Eureka!

This week I finally made the new Engine work! As we are approaching the end of GSoC 2016, I am more and more concentrated in the project and, even if I feel that NeuroVault is a mid-sized project that has many parts that still I don’t understand, the whole thing starts to make sense for me.

Let me resume what I was doing last week, because it was really a great bunch of things.

I made through and migrated the whole Engine, making it work. Additions, super-fast indexes, super-fast similarity queries, changes and deletions of new maps are working as they should, and this makes me very happy :_) .

But the best thing of this achievement is not that I made it (LOL), but HOW I made it. So, the thing was that I was working on migration, I made the insertions and building of the Engine, everything working fine… but, I arrived to the moment of implementing image changes and deletions and I realized that NearPy has no implemented method for such thing. It has a deletion of bucket method, but I needed the one for a single key and vector.

Ok, don’t panic, let’s go to Project’s repo… and found this issue.

Seems like many people was asking for this specific feature before (long time before). Do I have any other option? I really need this method to keep working.

¯\_(ツ)_/¯ → Me like … Why not?

Ok, let’s fork it and start working on it. In a hour and a half, the problem was solved for main memory implementation (not Redis Storage, dissapointingly). Not a big deal after all, just some iterations over all hashes and buckets looking for the specific key and deleting if found. I got requested to write some tests, and did so, with the big help of a developer. Problem solved! (partially)

Problem: The PR is mergeable, but from NearPy they are asking for the Redis Storage version to be also implemented before merging. I said I could work on it, but after GSoC is finished, as I have plenty of work ahead.

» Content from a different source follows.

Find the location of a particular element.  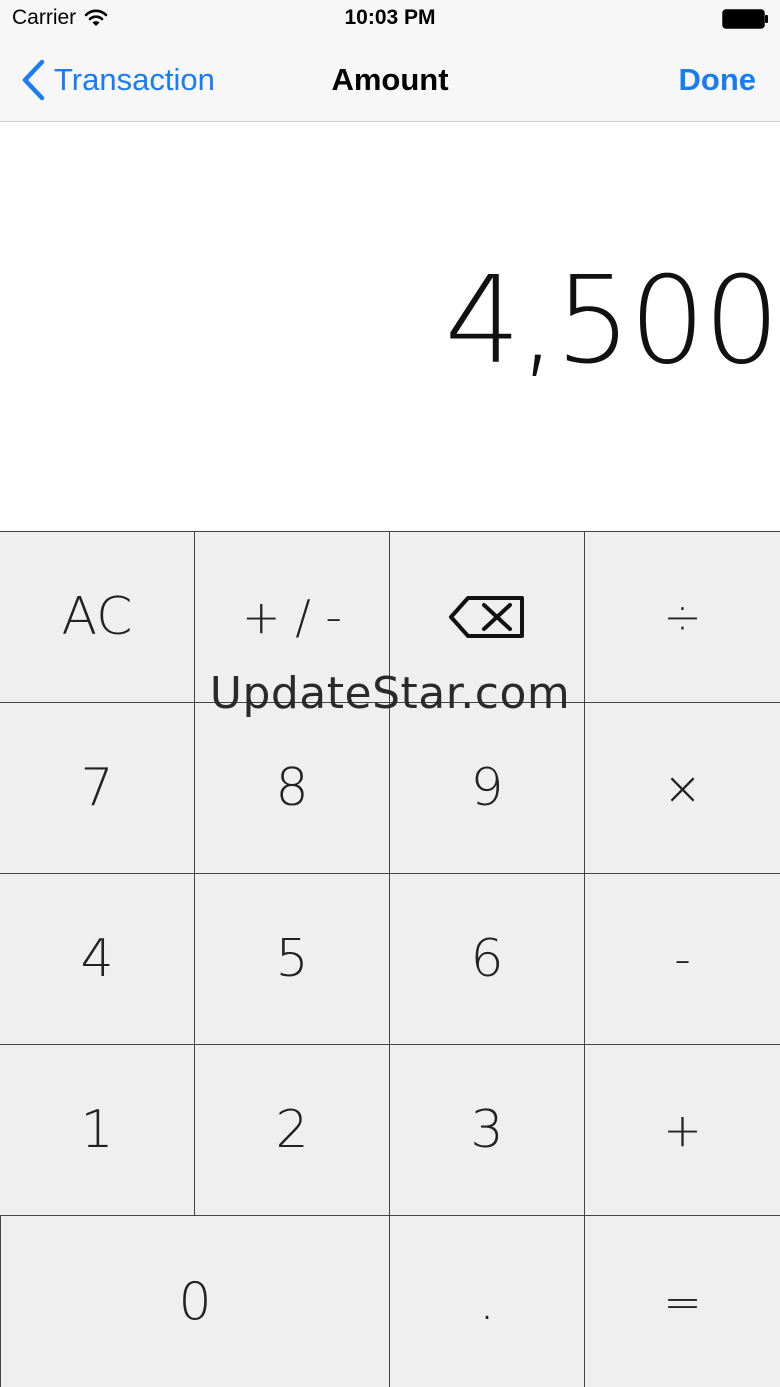

digit-0-label: 0 is located at coordinates (195, 1302).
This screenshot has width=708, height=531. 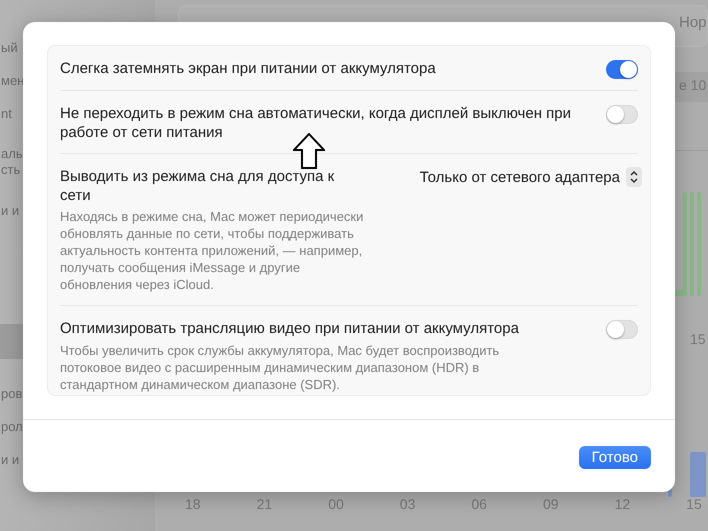 I want to click on done-button: Готово, so click(x=614, y=457).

Second Problem: It will be difficult to have the Redis Storage implemented for GSoC. The reason is that due to constraints in how the Engine is built, could be that Redis storage it is not the best option for our project (I would need to study this more deeply with the mentor). Redis Storage allows to save the hashes in Redis, what forces to rebuild the engine everytime we need to save/delete a key. I would like to know if it is possible to perform these actions directly into Redis (without building the Engine), that would be perfect. Anyway, I will wait until the deletion method is implemented and then I will be able to test performance differences between Redis implementation and the actual one (saving/loading the Engine in memory).

What else did you get done?

I factored all the main migration actions to be consistent (still some work to do here). I built separate commands for build_engine() and dimensionality_reduction() in case it is needed to rebuild it from time to time. I also continued the documentation work, that will be a big thing. I compared the results for [16,16,16], [8,8,8] and [4,4,4] map_reduced_representation dimensions visually. There is no change between then in the results, but there is a big change in performance. I will explain this deeply in the documentation.

What do you plan on doing next week?

Finish and clean the migration PR. Write tests. Clean previous implementation’s code not being used anymore. Control access to shared tasks (writing, deletion of keys) with Celery. Write more documentation. If I have time, make experiments with different Engine parameters (distances, PCA, bit number, hash table number…), as I can evaluate visually the results.